What were the key findings?

The primary endpoint was event free survival and for this endpoint in our study there was about a 6% benefit in five-year event free survival rate with the addition of carboplatin to taxanes and anthracyclines in the neoadjuvant setting. But this was only borderline statistically significant with a p-value of 0.08.

One of the key secondary endpoints of our study was overall survival and in the full study population of 717 patients we had a statistically significant and clinically meaningful increase in overall survival by 7.6% with the addition of carboplatin. So the headline result is that event free survival was borderline significantly improved but overall survival was significantly increased with the addition of carboplatin in the neoadjuvant setting.

The other key finding of our study was that we analysed the effect of carboplatin by age subgroups in women younger than 50 years of age and in those older than 50 years of age. The entire benefit of carboplatin, about a 12.5% improvement in event free survival and about an 11.6% improvement in overall survival, was confined to younger women who were younger than or equal to 50 years of age.

So the main finding of our study is that the addition of carboplatin is highly beneficial in terms of long-term survival outcomes in younger women or those who are premenopausal and who have operable or locally advanced triple negative breast cancer.

How could these findings impact the future treatment of breast cancer?

Until now there has been equipoise with respect to the use of platinum agents in triple negative breast cancer although they have either been used or not used, depending on which country and which professional society you see. After the results of our study there will no longer be any questions about the overall utility of platinum in triple negative breast cancer.

I must add that some recent immune checkpoint inhibitor-based studies like the one with pembrolizumab, KEYNOTE-522, have already incorporated carboplatin in the neoadjuvant chemotherapy regimen as part of the chemotherapy backbone. What our results will do is to solidify the use of platinum as neoadjuvant chemotherapy in these patients and these will now be routinely offered, with or without the use of immune checkpoint inhibitors, to all patients of triple negative breast cancer.

Is there anything else that you would like to add?

The only other thing that I wish to add is two: first, that the toxicity of adding weekly carboplatin was not very high, although there was a slightly higher rate of haematological toxicity in the carboplatin arm but it was well-tolerated. The overwhelming majority of patients, more than 80% actually, completed their neoadjuvant regimen.
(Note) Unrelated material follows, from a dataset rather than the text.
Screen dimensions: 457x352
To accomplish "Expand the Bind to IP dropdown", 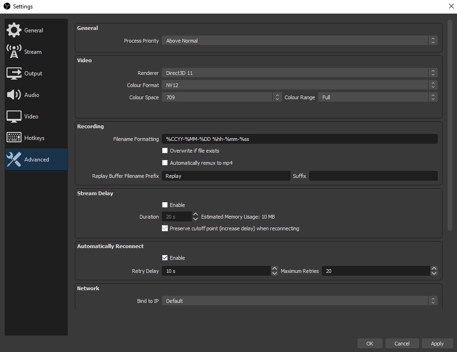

The second thing that I would like to add is that the biological basis of younger patients benefitting from platinum and older patients not seeming to benefit from platinum is not very well understood but some translational studies are underway to explore these results. 

The third thing is that we hope to be able to look at some other endpoints such as the occurrence of gene expression profiling signatures or abnormalities of BRCA and other homologous recombination deficiency related genes in this dataset to be able to explain the results in the future.